Wednesday, October 19, 2005

Feast of Isaac Jogues, John de Brebeuf, and Companions

martyr07

From Catherine Fournier's Domestic-Church.com, a late '30's account by a secular journalist:
For 10 years Ste. Marie was the centre of the Jesuit mission to the Huron. There the Fathers taught the Natives how to treat the land so it would nourish them; how to live so they could be healthy; how to live according to a law which would bring the greatest good to the greatest number; and in addition how to sustain the inner life of the spirit so it might be strong enough to take the individual through life's experiences.

To this end the Fathers learned the Huron tongue and lived among the Natives year in and year out, impressing upon them the sweetness of the Christian faith through their own example of kindness, unselfishness and knowledge - not to mention their purity of lives and conduct.

It remains in our history one of the noblest of all humanitarian efforts and one of the highest of all Christian actions.
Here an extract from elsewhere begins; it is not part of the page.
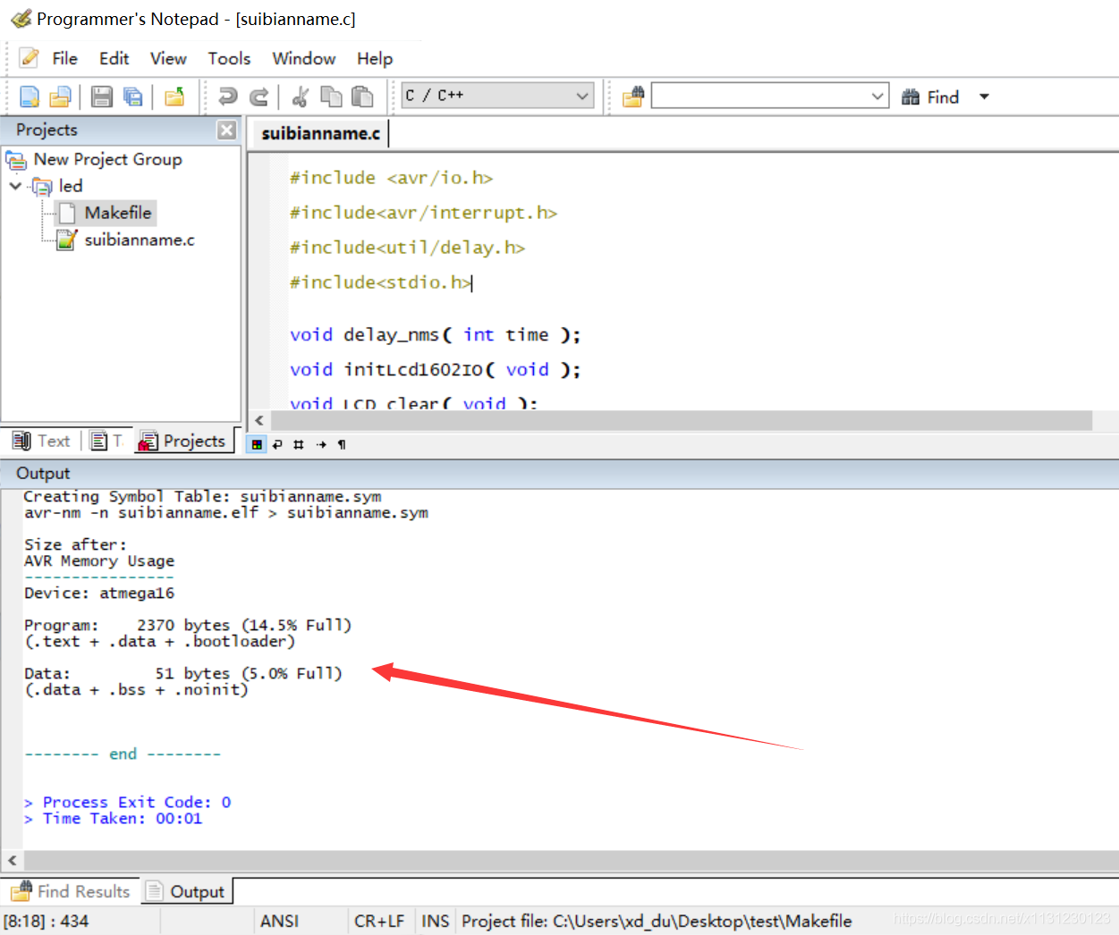Open the C / C++ language dropdown
Screen dimensions: 1119x935
pos(497,96)
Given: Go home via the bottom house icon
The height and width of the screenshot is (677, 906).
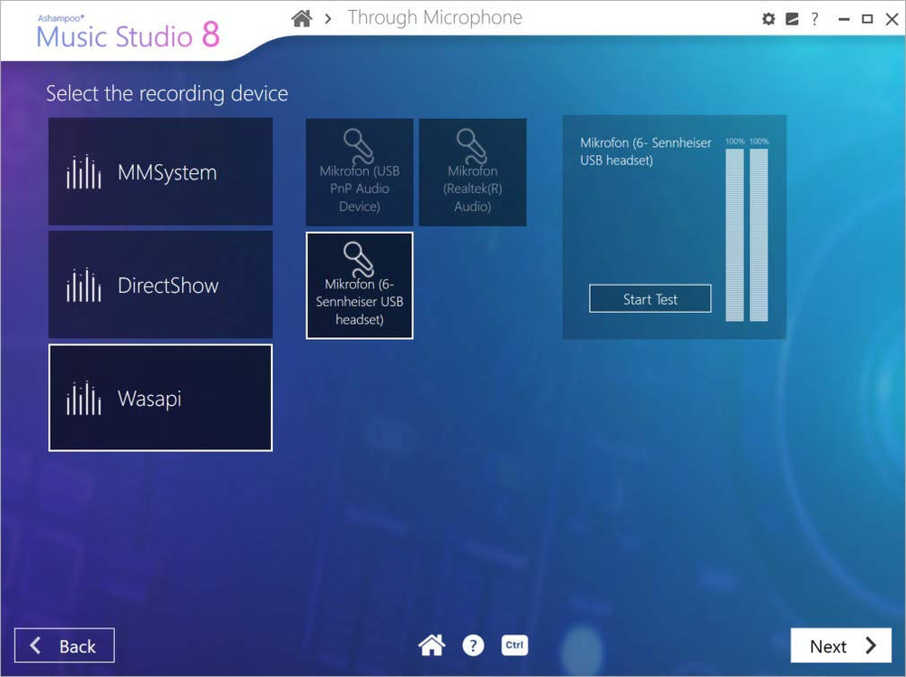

In 1649 the Iroquois came raiding into the north. One by one, the Huron villages fell before the Iroquois and five of the missionaries fell in Martyrdom. All through Huronia the smoke rose from the burning and destruction. The missionaries suffered the anguish of the spirit, beaten back once more by hatred and violence. But was it not always so? "Crucify Him -- Crucify Him". To the end, the Martyrs bore themselves with that strange, benign dignity of holy office -- looking with eyes full of compassion upon the Iroquois who thought that the death of a man was the end of faith.